Darema F., Blasch E., Ravela S., Aved A. (eds) Dynamic Data Driven Applications Systems. DDDAS 2020. Lecture Notes in Computer Science, vol 12312. Springer, Cham. https://doi.org/10.1007/978-3-030-61725-7_36
Convective weather events pose a challenge to the burgeoning low altitude aviation industry. Small aircraft are sensitive to winds and precipitation, but the uncertainty associated with forecasting and the frequency with which impactful weather occurs require an active detect and response system. In this paper, we propose a dynamic, data-driven decision support system, with components of forecasting, realtime sensor observations, and route planning. We demonstrate our technology in the Dallas/Fort Worth metroplex, a large urban area with frequent thunderstorms which hosts the CASA Doppler radar network.
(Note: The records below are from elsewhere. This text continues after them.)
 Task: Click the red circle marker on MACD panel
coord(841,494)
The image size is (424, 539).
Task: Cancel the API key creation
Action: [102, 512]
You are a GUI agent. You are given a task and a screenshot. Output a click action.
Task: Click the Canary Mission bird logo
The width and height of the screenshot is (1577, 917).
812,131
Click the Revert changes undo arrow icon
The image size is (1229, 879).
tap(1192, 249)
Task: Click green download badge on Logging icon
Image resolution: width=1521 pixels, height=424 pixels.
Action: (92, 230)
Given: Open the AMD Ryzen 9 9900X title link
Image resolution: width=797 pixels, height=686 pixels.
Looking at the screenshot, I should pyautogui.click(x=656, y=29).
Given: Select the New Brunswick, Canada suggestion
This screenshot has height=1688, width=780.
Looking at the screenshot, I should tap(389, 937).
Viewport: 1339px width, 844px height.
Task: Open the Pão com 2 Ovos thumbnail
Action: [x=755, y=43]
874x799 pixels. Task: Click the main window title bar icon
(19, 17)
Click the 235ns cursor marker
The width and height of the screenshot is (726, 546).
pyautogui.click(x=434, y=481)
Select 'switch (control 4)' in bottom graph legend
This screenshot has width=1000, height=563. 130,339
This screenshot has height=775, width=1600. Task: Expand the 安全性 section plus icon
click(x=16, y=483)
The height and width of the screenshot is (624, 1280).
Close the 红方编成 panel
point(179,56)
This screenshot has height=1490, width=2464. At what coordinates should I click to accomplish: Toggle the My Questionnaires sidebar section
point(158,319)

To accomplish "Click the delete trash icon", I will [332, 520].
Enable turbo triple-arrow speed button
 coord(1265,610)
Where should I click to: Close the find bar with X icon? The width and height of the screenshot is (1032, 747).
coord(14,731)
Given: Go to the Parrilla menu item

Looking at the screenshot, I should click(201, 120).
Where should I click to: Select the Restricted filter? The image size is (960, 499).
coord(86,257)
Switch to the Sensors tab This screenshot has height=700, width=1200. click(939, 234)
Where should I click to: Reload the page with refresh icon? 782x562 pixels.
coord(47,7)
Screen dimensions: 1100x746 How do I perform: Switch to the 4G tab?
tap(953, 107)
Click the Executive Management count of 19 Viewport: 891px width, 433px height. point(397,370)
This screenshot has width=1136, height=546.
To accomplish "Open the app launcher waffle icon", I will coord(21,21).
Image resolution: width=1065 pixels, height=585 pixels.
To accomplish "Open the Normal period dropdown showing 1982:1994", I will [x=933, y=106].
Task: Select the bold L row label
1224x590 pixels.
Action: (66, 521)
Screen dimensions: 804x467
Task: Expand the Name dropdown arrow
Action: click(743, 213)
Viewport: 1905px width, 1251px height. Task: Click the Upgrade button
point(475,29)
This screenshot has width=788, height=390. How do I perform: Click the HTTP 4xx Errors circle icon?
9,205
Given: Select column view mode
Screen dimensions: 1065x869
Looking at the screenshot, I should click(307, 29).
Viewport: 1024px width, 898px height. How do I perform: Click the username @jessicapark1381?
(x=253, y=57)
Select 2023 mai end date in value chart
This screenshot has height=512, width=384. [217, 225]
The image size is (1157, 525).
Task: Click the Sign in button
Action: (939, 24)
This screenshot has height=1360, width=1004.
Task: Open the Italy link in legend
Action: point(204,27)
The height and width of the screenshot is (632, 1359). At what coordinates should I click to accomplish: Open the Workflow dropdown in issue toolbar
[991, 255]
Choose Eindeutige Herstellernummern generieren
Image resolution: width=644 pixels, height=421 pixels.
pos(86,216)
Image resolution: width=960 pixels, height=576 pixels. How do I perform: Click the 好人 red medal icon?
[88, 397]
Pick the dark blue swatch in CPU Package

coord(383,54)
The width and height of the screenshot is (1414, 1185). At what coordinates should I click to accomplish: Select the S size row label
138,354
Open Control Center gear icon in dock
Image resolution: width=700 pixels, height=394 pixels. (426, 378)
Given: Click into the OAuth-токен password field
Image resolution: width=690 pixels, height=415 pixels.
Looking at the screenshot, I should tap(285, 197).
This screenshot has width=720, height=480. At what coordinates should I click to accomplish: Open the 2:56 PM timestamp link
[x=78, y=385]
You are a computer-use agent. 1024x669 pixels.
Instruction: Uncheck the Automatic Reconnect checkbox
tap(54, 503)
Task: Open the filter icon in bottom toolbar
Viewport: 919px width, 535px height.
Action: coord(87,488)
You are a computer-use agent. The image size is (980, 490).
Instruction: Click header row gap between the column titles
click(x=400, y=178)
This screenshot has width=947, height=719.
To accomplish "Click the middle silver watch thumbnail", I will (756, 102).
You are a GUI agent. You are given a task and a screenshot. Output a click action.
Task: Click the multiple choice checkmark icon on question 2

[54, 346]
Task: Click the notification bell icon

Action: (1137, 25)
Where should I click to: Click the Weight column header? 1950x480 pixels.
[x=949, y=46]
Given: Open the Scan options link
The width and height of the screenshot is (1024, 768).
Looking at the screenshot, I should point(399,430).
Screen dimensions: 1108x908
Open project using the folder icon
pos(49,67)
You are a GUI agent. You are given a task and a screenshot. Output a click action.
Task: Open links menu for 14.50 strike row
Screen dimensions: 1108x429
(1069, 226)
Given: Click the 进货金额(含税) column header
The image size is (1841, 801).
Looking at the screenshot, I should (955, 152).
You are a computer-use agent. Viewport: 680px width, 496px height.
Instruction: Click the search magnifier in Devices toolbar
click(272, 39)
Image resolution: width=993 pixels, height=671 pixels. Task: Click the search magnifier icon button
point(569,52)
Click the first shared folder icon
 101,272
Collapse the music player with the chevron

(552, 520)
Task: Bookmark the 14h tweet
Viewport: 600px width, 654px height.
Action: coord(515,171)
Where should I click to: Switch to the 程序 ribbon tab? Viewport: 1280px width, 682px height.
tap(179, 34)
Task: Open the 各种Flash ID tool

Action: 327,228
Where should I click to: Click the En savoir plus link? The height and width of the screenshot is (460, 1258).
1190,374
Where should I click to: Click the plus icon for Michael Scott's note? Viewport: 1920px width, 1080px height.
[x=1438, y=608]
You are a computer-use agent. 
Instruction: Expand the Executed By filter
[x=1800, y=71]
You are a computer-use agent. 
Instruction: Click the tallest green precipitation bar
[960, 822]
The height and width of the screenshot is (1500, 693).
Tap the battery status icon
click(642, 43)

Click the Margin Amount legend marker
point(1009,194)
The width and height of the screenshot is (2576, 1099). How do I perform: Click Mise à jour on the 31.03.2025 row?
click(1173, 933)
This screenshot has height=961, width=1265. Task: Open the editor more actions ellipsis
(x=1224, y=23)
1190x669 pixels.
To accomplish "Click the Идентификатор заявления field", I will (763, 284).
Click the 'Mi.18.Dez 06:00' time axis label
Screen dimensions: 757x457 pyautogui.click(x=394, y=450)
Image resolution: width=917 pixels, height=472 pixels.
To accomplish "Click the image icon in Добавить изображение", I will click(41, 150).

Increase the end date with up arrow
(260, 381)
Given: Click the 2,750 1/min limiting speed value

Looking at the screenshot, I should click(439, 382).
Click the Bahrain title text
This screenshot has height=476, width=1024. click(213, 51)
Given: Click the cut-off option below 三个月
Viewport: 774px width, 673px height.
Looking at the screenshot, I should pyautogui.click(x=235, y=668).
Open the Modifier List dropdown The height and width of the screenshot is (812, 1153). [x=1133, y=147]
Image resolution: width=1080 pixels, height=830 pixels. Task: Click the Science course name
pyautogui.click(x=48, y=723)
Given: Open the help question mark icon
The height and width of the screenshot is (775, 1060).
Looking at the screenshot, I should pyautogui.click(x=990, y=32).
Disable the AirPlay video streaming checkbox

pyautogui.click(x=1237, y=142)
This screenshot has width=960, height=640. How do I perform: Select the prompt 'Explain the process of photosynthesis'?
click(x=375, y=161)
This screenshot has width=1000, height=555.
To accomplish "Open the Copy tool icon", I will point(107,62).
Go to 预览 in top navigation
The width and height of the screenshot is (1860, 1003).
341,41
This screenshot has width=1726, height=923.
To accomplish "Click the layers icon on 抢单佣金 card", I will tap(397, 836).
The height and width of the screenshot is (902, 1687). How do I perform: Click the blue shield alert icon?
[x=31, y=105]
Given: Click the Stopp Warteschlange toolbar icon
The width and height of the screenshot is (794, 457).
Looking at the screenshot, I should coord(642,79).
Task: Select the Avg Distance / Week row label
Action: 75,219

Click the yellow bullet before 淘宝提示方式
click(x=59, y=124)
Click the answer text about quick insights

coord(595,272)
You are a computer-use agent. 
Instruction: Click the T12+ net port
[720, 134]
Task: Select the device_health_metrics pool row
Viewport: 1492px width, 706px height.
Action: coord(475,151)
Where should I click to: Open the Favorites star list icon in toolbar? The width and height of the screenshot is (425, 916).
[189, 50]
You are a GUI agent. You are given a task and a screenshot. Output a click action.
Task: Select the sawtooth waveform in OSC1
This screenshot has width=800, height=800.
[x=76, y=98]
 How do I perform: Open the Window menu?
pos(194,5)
The high temporal and spatial resolution data provided by this network allows us to quickly and accurately identify ongoing meteorological hazards for flight planning purposes. Rapidly updating short term (0–90 min) forecast data are generated with features extracted as obstacles to avoid. A flight path generator submits requests for path routing which include randomized start and end locations and times, weather tolerance parameters, and buffer zones. A customized obstacle course is created and used as the basis for routing. Weather processing workflows are instantiated with Mobius, a multicloud provisioning system. The Pegasus Workflow Management System orchestrates processing via scalable workload distribution to compute resources. Sensor data is transmitted and processed in real time, and routes are periodically calculated for proposed flights. A Google Maps front-end interface displays the weather features and flight paths. Herein, we focus on the overall system design, with particular emphasis on the dynamic flexibility and interoperability that our architecture allows.